-- Data extract follows --

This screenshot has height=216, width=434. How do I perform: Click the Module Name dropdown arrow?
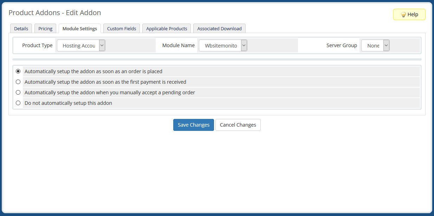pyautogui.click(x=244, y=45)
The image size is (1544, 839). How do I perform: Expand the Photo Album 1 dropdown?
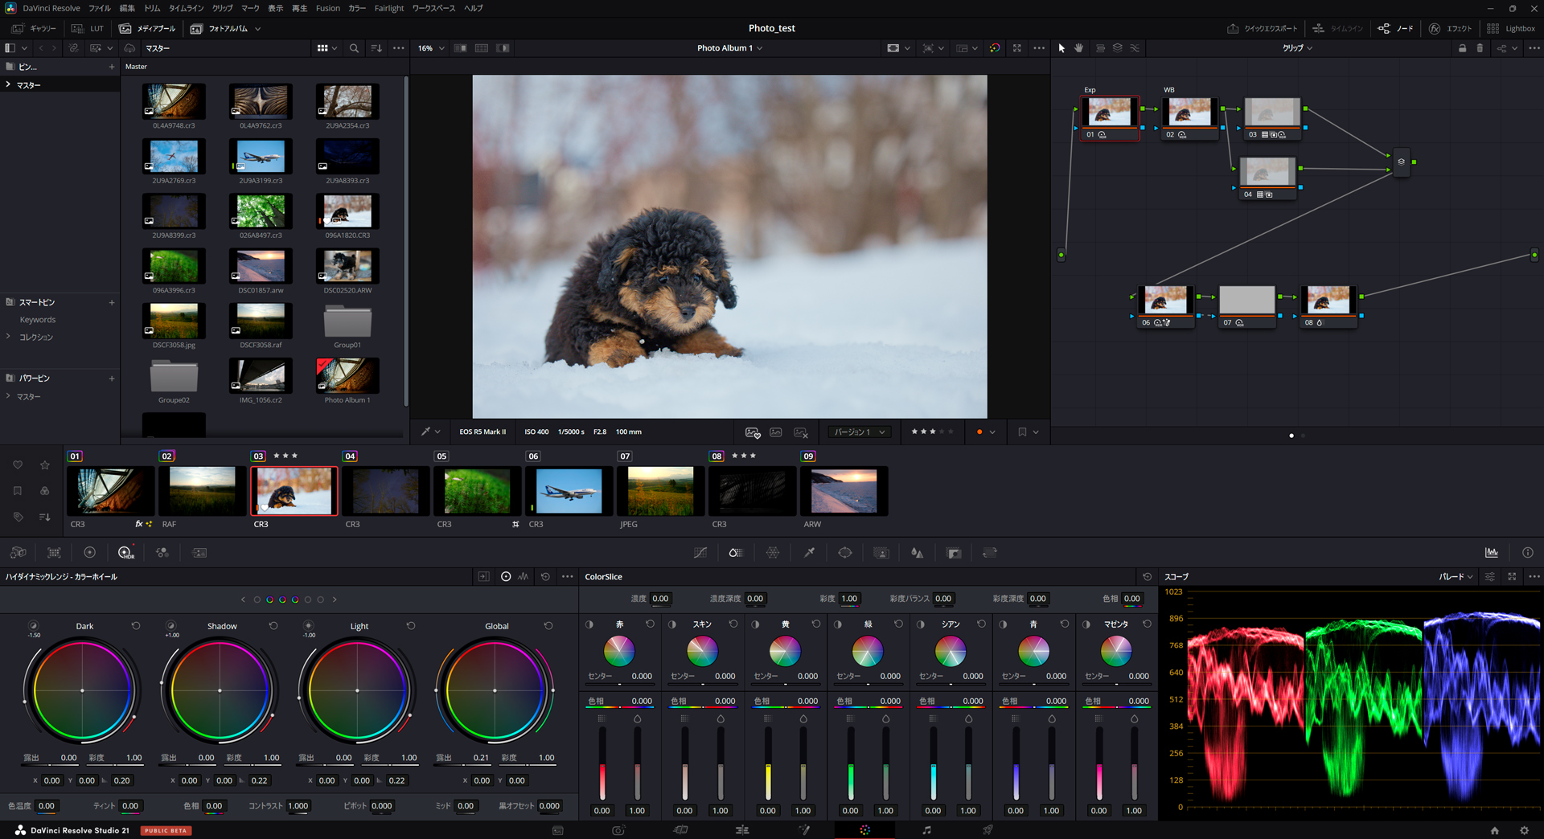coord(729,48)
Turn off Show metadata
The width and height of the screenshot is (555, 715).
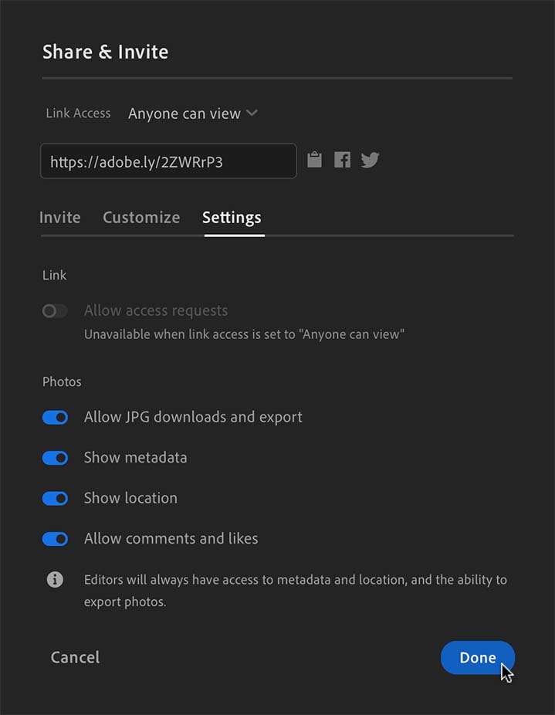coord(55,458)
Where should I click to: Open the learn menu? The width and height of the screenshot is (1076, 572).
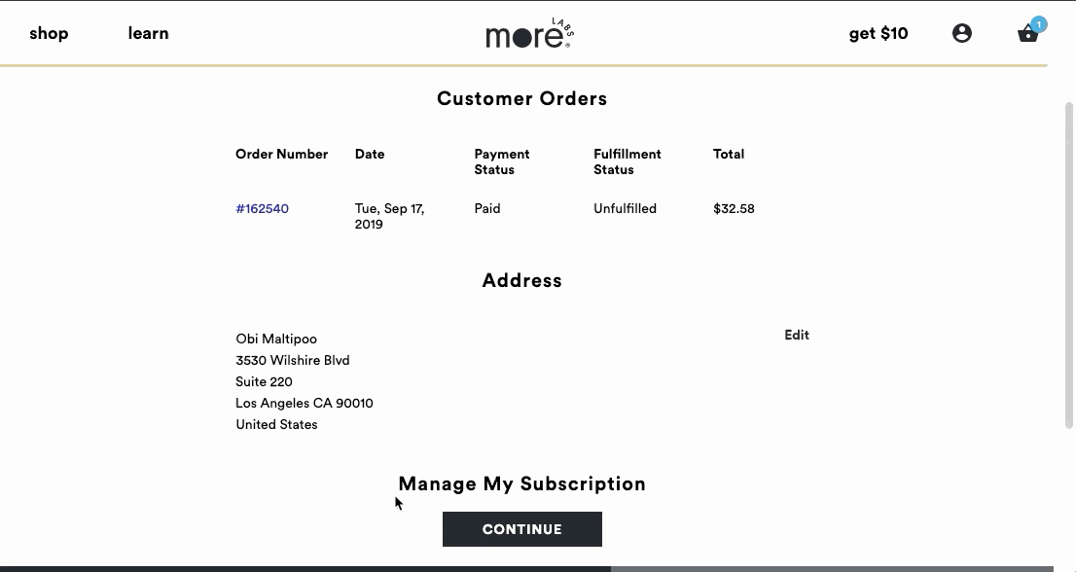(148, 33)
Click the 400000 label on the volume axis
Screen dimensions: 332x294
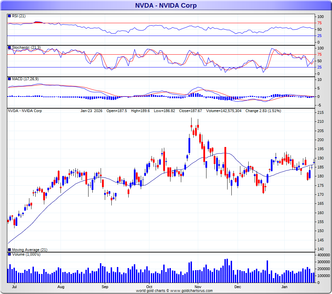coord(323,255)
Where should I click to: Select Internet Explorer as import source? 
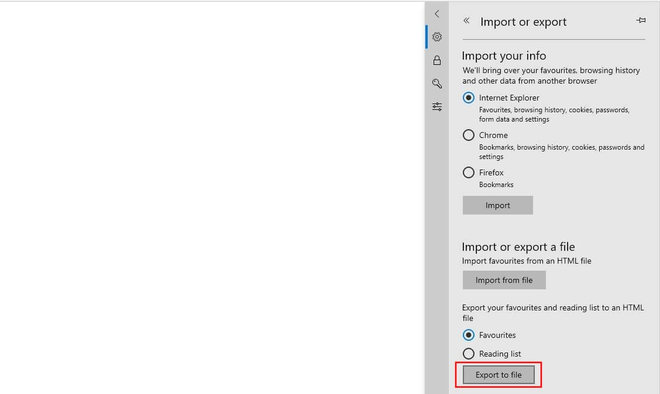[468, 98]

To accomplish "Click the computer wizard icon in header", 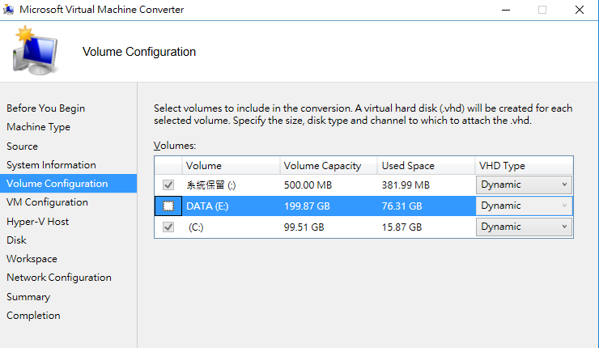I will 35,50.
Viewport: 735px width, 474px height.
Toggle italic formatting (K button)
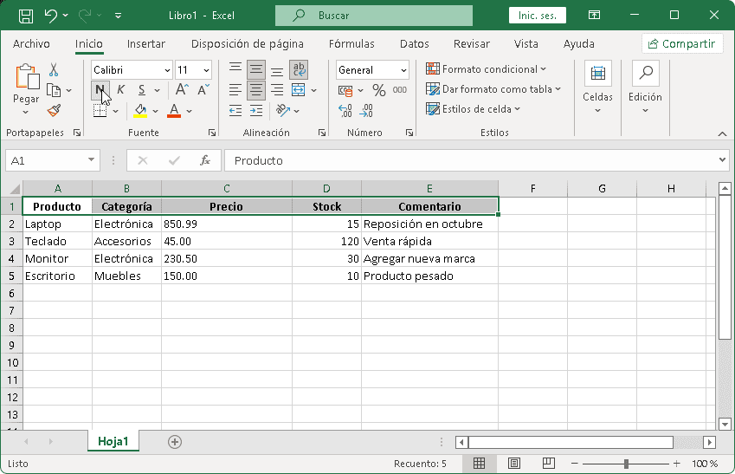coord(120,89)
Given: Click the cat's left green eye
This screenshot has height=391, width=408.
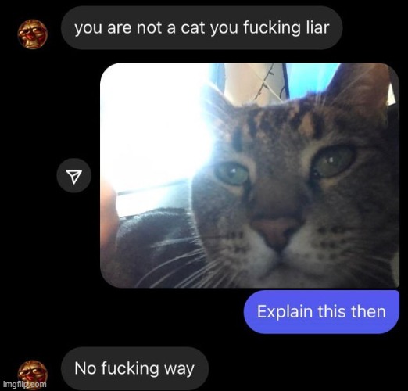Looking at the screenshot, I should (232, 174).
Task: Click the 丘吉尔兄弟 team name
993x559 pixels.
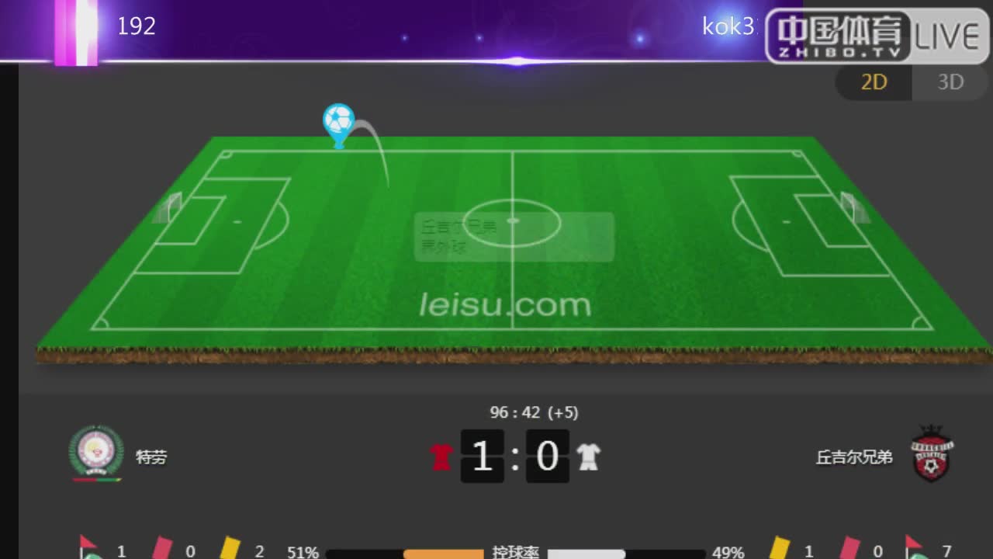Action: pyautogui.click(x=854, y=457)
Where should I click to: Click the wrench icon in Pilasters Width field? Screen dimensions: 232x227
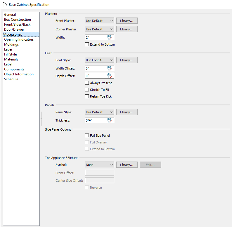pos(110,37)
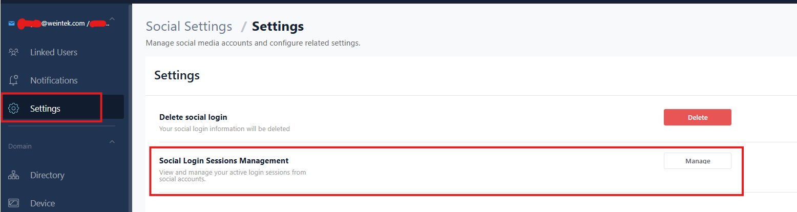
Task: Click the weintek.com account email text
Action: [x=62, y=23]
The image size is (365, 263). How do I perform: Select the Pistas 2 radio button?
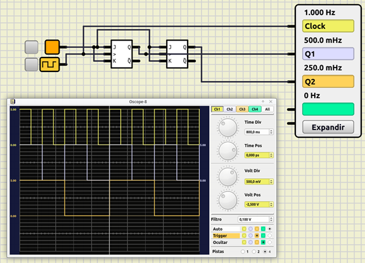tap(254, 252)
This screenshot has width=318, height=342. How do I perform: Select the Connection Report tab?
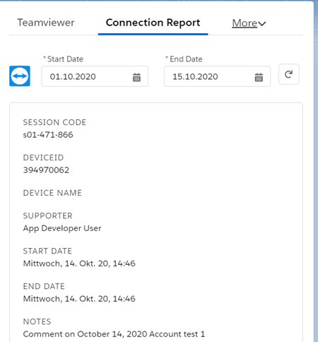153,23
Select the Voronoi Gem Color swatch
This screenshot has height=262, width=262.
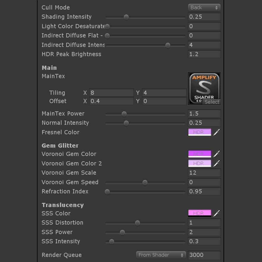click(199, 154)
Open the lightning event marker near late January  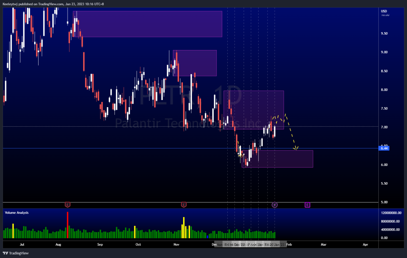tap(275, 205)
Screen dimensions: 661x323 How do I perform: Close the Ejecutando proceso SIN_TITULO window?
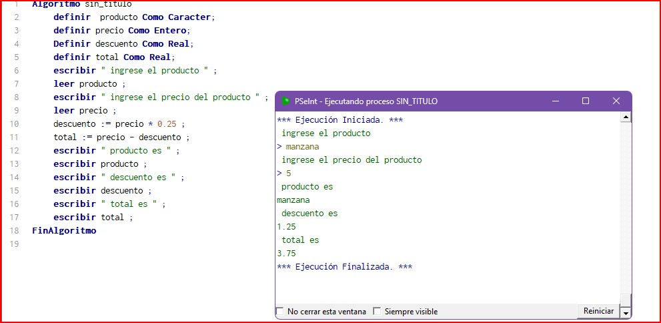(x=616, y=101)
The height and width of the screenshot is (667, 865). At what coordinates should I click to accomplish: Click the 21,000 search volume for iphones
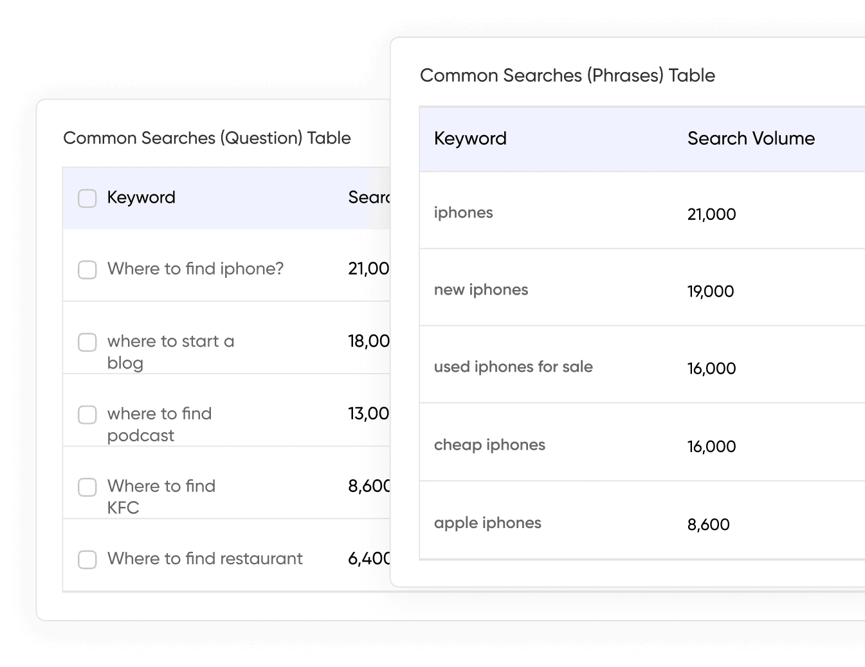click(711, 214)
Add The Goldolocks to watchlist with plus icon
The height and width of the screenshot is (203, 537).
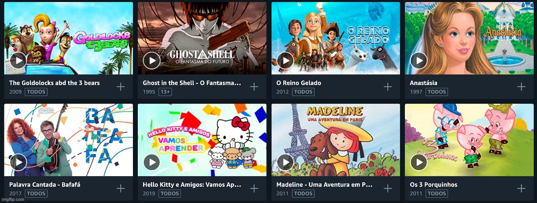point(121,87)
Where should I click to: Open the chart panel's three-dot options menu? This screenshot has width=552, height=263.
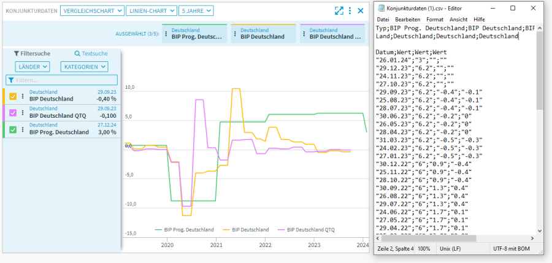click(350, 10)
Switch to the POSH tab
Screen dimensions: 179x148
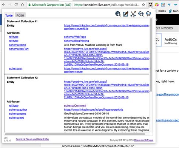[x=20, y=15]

-- Data extract concluded --

**Problem requirements:** All lines from the one containing "Screen dimensions: 661x323" through the end of the entries, both ends included, should be written out exactly, with no pictures.

**Output of the task:**
Screen dimensions: 661x323 How do I perform: Close the Ejecutando proceso SIN_TITULO window?
(x=616, y=101)
The height and width of the screenshot is (667, 865). At what coordinates should I click to accomplish: Click the 21,000 search volume for iphones
click(711, 214)
Add The Goldolocks to watchlist with plus icon
The height and width of the screenshot is (203, 537).
point(121,87)
Where should I click to: Open the chart panel's three-dot options menu? This screenshot has width=552, height=263.
click(350, 10)
Switch to the POSH tab
Screen dimensions: 179x148
[x=20, y=15]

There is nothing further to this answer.